LAUNCESTON, Australia, Sept 22 (Reuters) - China's rate of storing crude oil slowed for a second month in August, as the massive of surge of imports started to ease in a trend likely to extend in the coming months.

The flow of crude into commercial and strategic stockpiles was around 1.1 million barrels per day (bpd), according to calculations based on official data for crude imports, domestic output and refinery runs.

China doesn't disclose flows into the nation's Strategic Petroleum Reserve (SPR) or commercial storage tanks, but an estimation can be made by deducting the amount of crude processed from the total amount of crude available from imports and domestic output.

China's crude output was 16.65 million tonnes in August, while imports were 47.48 million tonnes, giving total available crude of 64.13 million tonnes, or about 15.1 million bpd.

Refinery throughput in August was 59.47 million tonnes, equivalent to about 14 million bpd, leaving the difference between the two at 1.1 million bpd.

That was down from 1.92 million bpd in July, and well below the 2.77 million bpd seen in June.

They were also below the 1.79 million bpd average for the first eight months of the year, although still higher than the 940,000 bpd for 2019 as a whole.

This slowing comes as the last of the surge of cheap crude bought by Chinese refiners during the brief producer price war in April is finally being offloaded.

The four months from May to August have been the strongest on record for China's imports of crude oil, with June the highest at 12.9 million bpd.

The massive buying by the world's largest crude importer during the price collapse, which occurred after Saudi Arabia and Russia said they would flood the market, resulted in a queue of tankers idling off China's ports.

While the price war was brief and ended with a new output restriction agreement among the producers in the group known as OPEC+, the aftermath is still lingering.

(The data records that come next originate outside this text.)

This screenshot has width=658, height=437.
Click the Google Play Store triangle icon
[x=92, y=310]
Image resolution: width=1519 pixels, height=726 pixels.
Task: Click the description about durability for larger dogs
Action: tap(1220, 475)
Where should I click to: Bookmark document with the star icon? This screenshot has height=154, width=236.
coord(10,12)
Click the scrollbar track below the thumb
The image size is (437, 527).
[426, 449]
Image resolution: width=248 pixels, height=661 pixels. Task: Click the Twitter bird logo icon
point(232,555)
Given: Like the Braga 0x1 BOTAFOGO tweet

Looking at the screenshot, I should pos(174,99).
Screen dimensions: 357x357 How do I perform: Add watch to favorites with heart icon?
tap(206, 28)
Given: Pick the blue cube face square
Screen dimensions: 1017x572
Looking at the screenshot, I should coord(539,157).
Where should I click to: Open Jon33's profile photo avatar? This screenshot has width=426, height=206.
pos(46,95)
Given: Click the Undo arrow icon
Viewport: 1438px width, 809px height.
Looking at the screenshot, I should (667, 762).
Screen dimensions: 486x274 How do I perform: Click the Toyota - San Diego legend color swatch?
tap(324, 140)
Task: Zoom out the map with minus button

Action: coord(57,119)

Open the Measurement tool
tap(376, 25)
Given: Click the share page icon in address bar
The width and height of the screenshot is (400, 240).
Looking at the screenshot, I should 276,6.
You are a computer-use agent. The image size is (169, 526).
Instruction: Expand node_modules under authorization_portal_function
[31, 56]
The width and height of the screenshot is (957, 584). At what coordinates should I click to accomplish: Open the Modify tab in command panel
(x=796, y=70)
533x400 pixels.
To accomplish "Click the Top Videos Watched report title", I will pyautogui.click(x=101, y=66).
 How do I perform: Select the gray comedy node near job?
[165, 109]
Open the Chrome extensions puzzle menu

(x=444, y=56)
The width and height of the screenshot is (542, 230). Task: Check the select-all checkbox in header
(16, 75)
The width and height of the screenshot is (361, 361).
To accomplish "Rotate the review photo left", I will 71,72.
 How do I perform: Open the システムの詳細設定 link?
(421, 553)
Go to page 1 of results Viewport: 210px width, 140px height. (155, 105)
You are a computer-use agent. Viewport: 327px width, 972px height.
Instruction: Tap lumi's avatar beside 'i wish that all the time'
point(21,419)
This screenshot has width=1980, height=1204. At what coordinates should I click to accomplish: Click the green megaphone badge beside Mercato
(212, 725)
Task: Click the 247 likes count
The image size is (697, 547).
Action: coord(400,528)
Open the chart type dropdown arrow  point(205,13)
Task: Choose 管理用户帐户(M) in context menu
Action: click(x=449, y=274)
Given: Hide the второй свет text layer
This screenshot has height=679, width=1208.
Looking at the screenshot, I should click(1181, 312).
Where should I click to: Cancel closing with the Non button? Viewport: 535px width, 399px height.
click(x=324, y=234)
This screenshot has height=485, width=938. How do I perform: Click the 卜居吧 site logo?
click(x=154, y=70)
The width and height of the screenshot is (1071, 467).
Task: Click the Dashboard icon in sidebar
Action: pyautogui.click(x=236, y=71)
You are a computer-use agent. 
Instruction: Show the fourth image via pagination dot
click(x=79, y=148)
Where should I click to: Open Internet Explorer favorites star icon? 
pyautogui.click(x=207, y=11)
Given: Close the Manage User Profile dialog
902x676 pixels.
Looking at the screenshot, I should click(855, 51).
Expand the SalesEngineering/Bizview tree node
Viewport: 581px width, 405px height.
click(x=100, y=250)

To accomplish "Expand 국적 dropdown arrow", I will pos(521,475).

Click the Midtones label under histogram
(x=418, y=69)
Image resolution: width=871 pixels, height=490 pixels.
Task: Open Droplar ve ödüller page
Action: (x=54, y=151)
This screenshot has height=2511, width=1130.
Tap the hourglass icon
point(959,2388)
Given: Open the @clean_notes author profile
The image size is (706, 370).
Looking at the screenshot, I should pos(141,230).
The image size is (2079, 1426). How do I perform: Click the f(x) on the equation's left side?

The resulting flood of crude is gradually being offloaded, but Refinitiv Oil Research said there are still substantial logjams, with at least 12.5 million tonnes, or 91.25 million barrels, still offshore awaiting discharge as of Sept. 9.

Tankers carrying heavy sour crude - generally more sought after by China's modern, complex refineries - are waiting for a week to discharge, while those carrying light, sweet grades may spend a month before getting a slot, according to Refinitiv.

This means September's imports, and thus storage flows, are likely to remain elevated, but should also continue to moderate back to what could be considered more normal levels.


The bigger question is what happens after China finally offloads the last of the cheap crude.

Does it take a while to digest all the cheap oil it gorged on? Or does it continue to import at pre-price war levels and keep the extra crude as strategic storage?

Certainly, its main suppliers in the Middle East, such as Saudi Arabia, have moved to lower their official selling prices (OSPs) for October-loading cargoes, perhaps an effort to keep Chinese buying interest at robust levels.

Exports from the Americas may be something of a canary in the coal mine in this regard, with China's imports from the United States and Brazil likely to reach record highs in September, but then slip in October.

Refinitiv data shows that China is likely to import 1.4 million bpd from Brazil in September, some 33% above the previous record from January this year.

Imports from Brazil, however, will likely slip to around 400,000 bpd in October, the data also shows, assuming that cargoes arriving in September aren't pushed by port congestion into October.

Similar to Brazil, China's imports from the United States will likely hit a record 876,000 bpd in September, before dropping to around 660,000 bpd in October.

If the pattern for Brazil and the United States is an indicator of China's overall import trend, then October should result in a pullback in crude arrivals. (Editing by Tom Hogue)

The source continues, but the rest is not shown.